David Luebke, der Vice President for Graphics Research, vergleicht die NeRFs mit Bitmap Bildern unter der Prämisse, dass traditionelle 3D-Darstellungen wie polygonale Netze mit Vektorbildern vergleichbar sind. Er sieht den Einsatzzweck der Technik vor allem im Schaffen von Avataren und Szenen für die virtuelle Welt, wie z. B. die dreidimensionale Aufnahme von Teilnehmern einer Videokonferenz oder auch um digitale 3D-Szenen zu rekonstruieren. Zu Demonstrationszwecken nutzte Nvidia im Rahmen der GTC 2022 eine Nachahmung eines ikonischen Fotos des Künstlers Andy Warhole und verwandelte das zweidimensionale Bild mithilfe von Instant NeRF in eine dreidimensionale Szene.
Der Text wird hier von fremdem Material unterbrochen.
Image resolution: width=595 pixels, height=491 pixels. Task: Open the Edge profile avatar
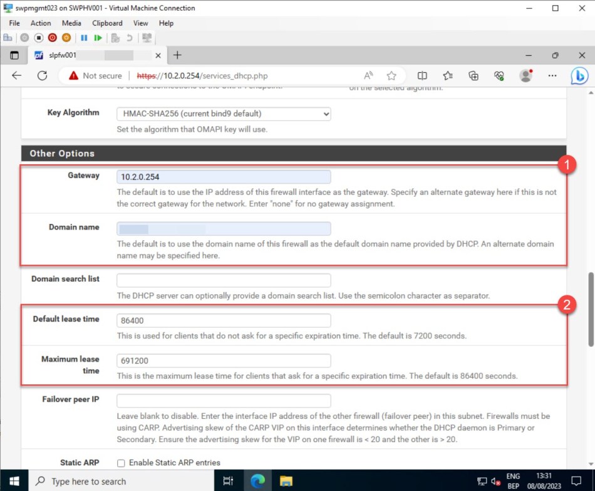tap(525, 75)
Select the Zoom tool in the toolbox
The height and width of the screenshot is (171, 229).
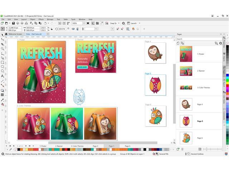point(3,48)
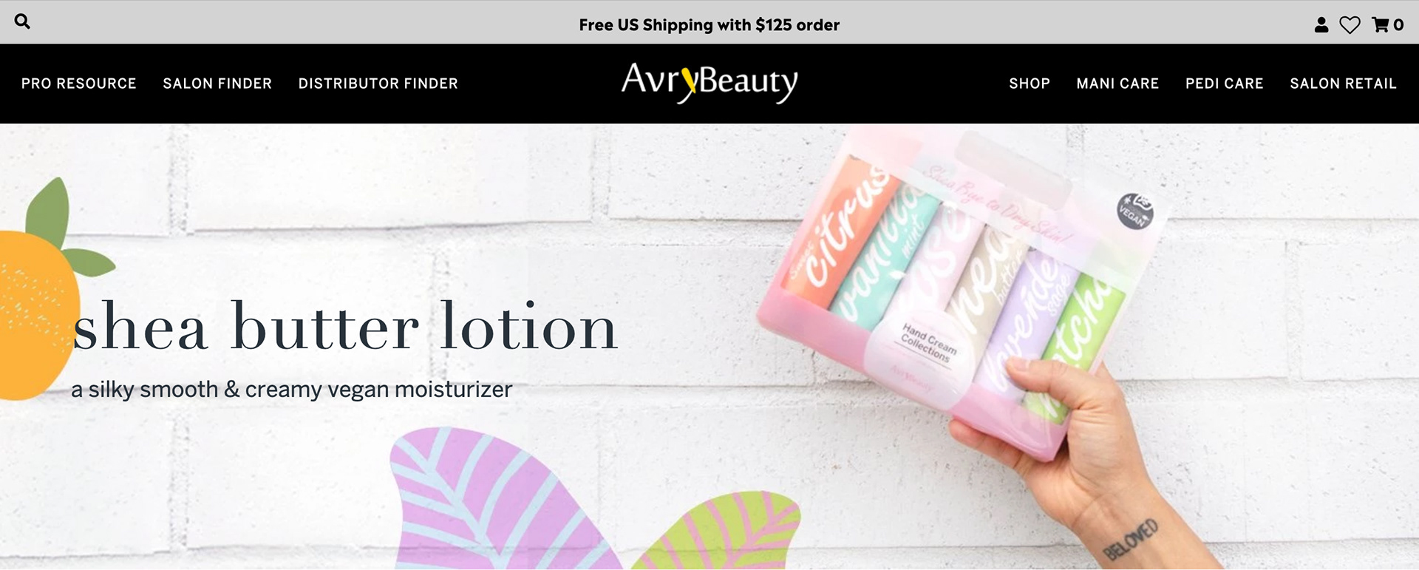View the wishlist heart icon
This screenshot has width=1419, height=570.
click(x=1350, y=25)
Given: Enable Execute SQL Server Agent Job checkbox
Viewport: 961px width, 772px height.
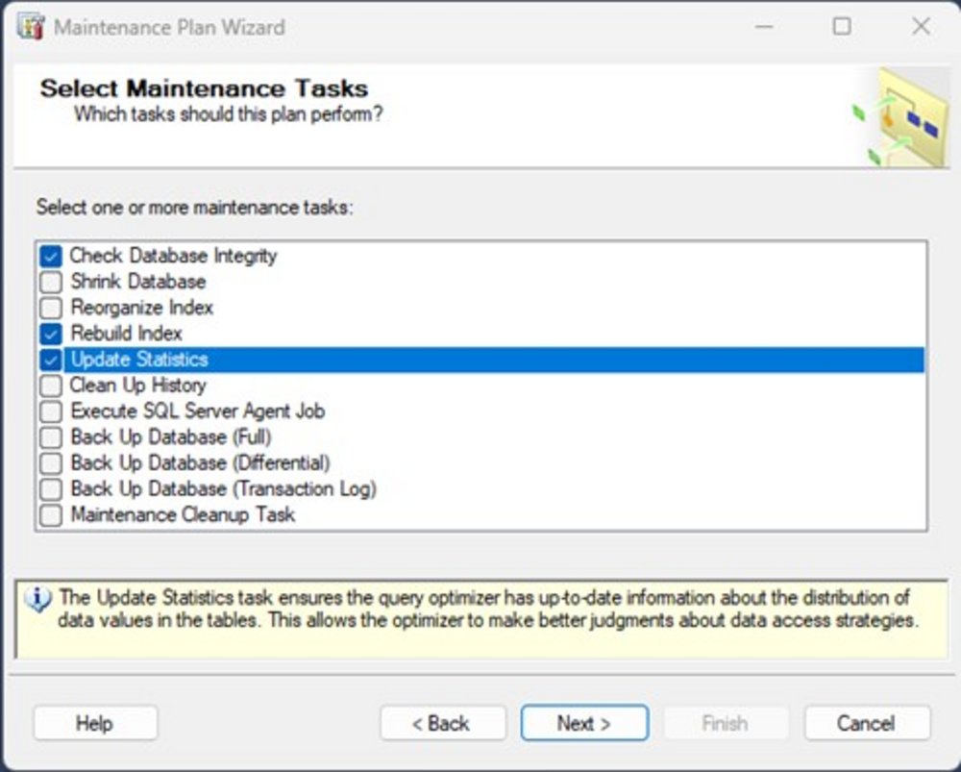Looking at the screenshot, I should 51,412.

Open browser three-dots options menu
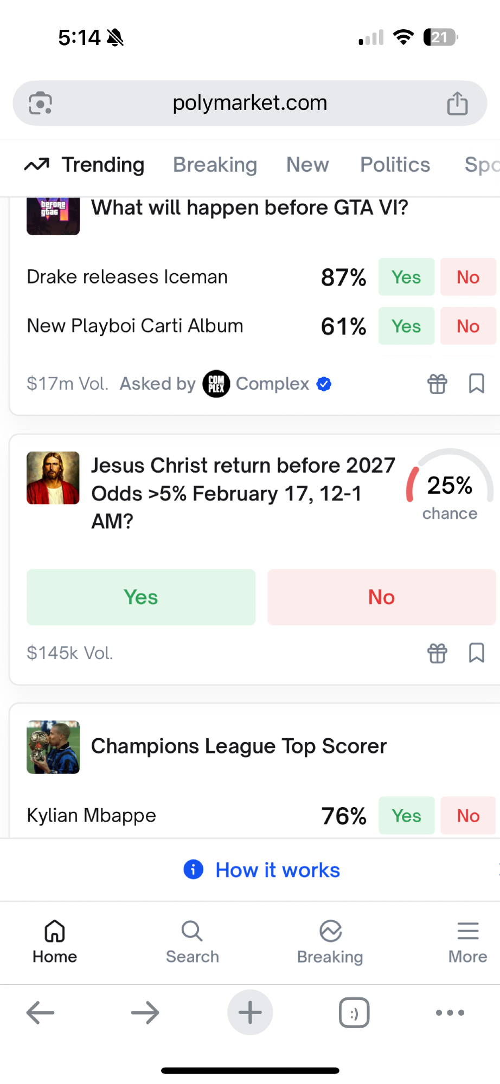(x=450, y=1012)
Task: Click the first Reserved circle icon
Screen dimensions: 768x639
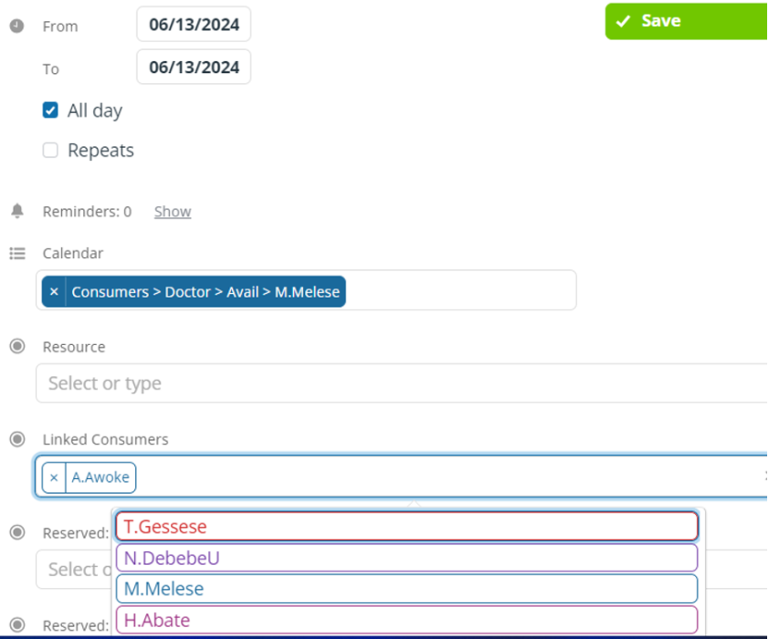Action: (17, 532)
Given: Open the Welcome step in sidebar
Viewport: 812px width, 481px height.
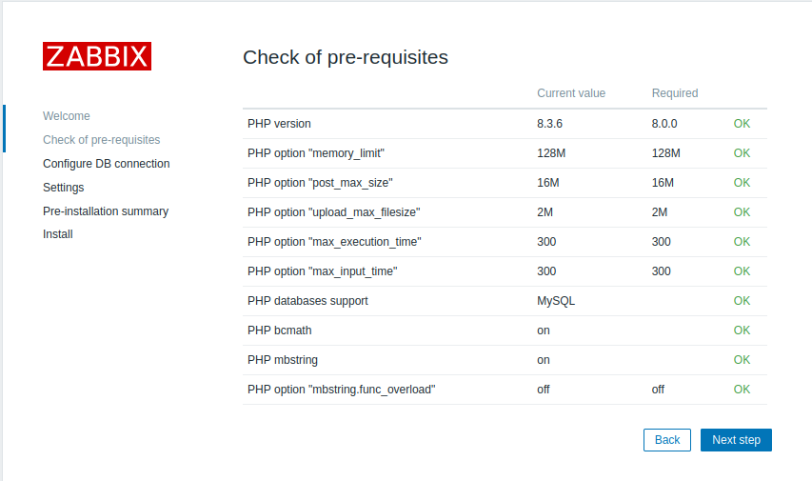Looking at the screenshot, I should (67, 116).
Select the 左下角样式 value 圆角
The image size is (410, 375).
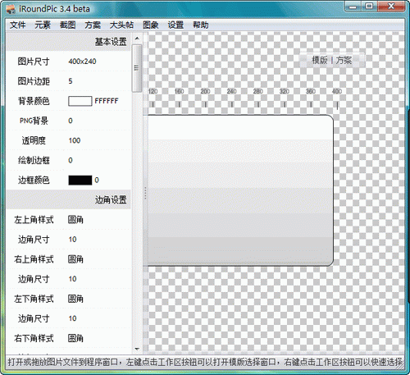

Zum Training von NeRF werden neuronale Netzwerke genutzt, die mithilfe der Eingaben trainiert werden. Dabei müssen dem neuronalen Netzwerk einige Dutzend Bilder aus verschiedenen Perspektiven um die entsprechende Szene zur Verfügung gestellt werden und die genaue Kameraposition muss ebenfalls eingegeben werden. Sollten Menschen oder andere bewegliche Objekte in den Bildern sein, sollten diese in extrem kurzen Abständen gemacht werden, da ansonsten aufgrund zu großer Differenzen zwischen den Bildern die entsprechenden Teile der 3D-Darstellung verschwommen sein werden. NeRF kann durch die vielen verschiedenen Winkel und Perspektiven Farben und Beleuchtungen aufgrund des Trainings vervollständigen und somit die 3D-Szene erschaffen.
Die NeRF zugrundeliegende Technik ist bei Nvidia schon lange bekannt, doch das Hauptproblem des langen Trainings und entsprechend langer Render-Zeiten hat die Technik oftmals sehr anspruchsvoll gemacht. Instant NeRF soll das ändern, indem das sog. Multi-Resolution Hash Grid Encoding zum Einsatz kommt, welches mithilfe eines kleinen neuronalen Netzwerks sehr schnell ordentliche Ergebnisse erzielen soll. Diese Technik wird von Nvidia-GPUs unterstützt und nutzt dazu die Tensor-Kerne. Praktische Anwendungen außerhalb des Compute-Bereichs sieht der Hersteller auch beim Training von Robotern oder selbstfahrenden Autos, die durch die zweidimensionalen Bilder mithilfe von NeRF Größen und Formen von realen Hindernissen bzw. sonstigen Objekten feststellen können.
Quelle: Nvidia